• _Exercise instructions_:
In the records below, find the line that contains "You are a computer-use" and the line that contains "Instruction: Select the R0 resistor symbol", then retype exactly those two lines and every line between them.

• _Records to use_:
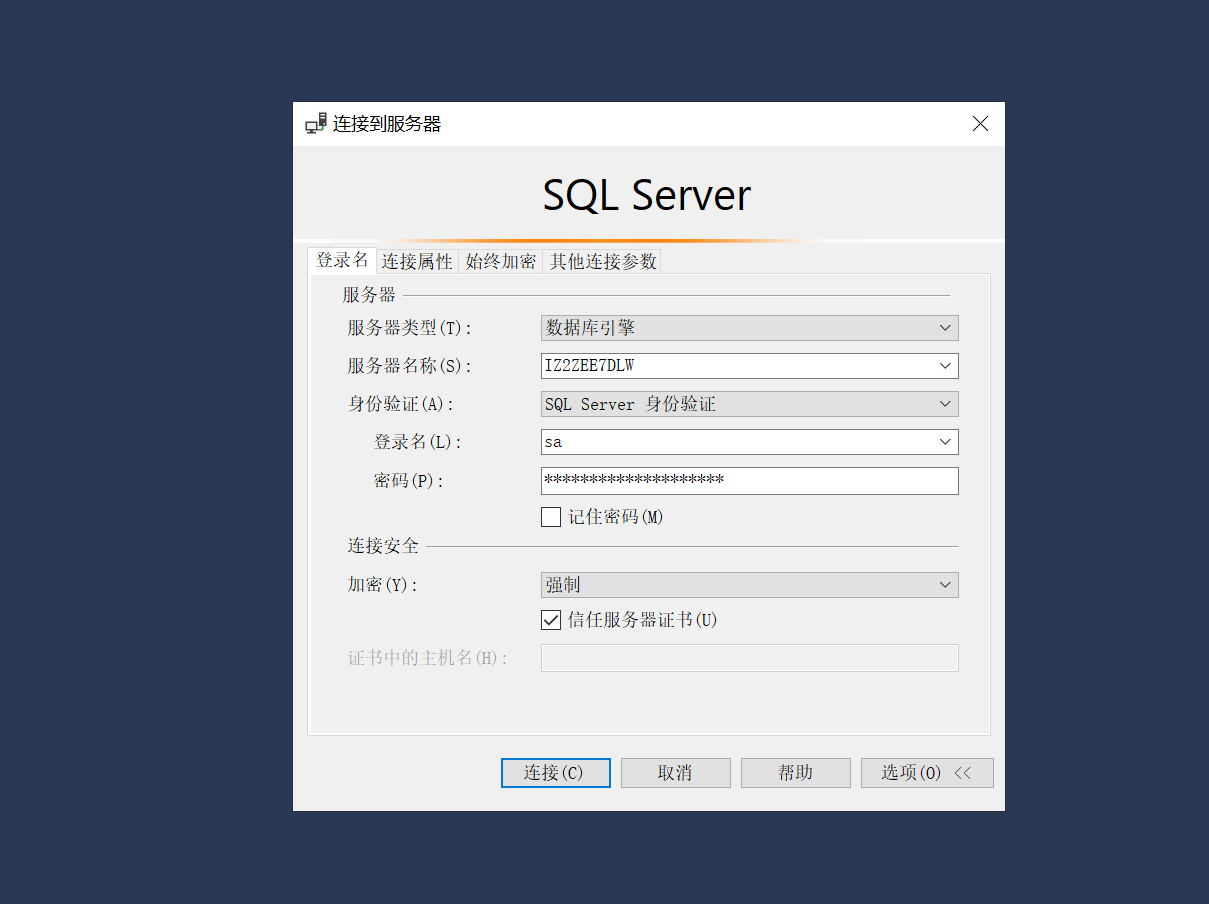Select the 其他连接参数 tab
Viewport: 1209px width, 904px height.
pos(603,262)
...
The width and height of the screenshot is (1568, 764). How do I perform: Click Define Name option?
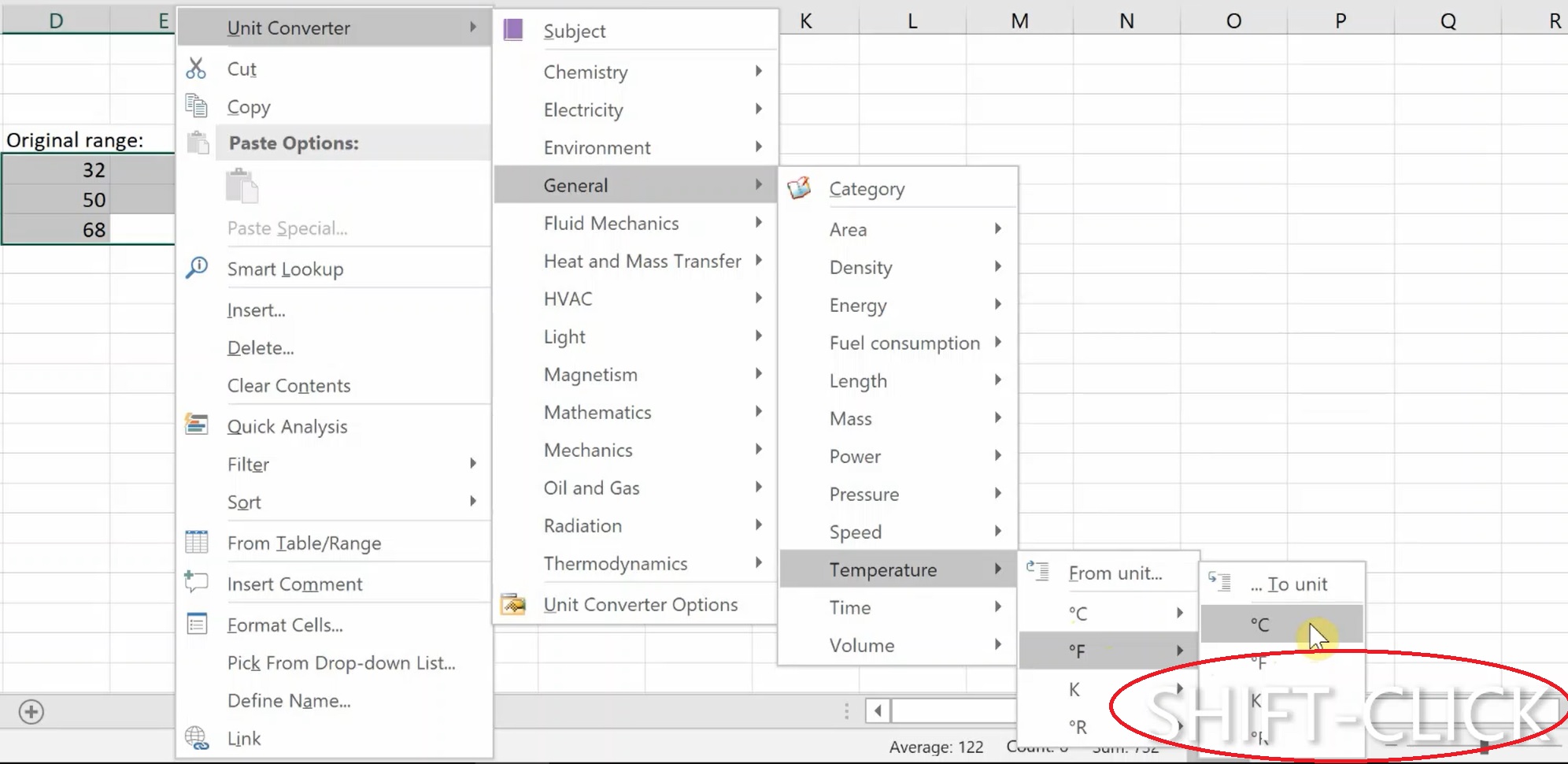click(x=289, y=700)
---
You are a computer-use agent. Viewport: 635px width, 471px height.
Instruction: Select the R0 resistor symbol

• _Solution to this problem_:
You are a computer-use agent. Viewport: 635px width, 471px height.
Instruction: Select the R0 resistor symbol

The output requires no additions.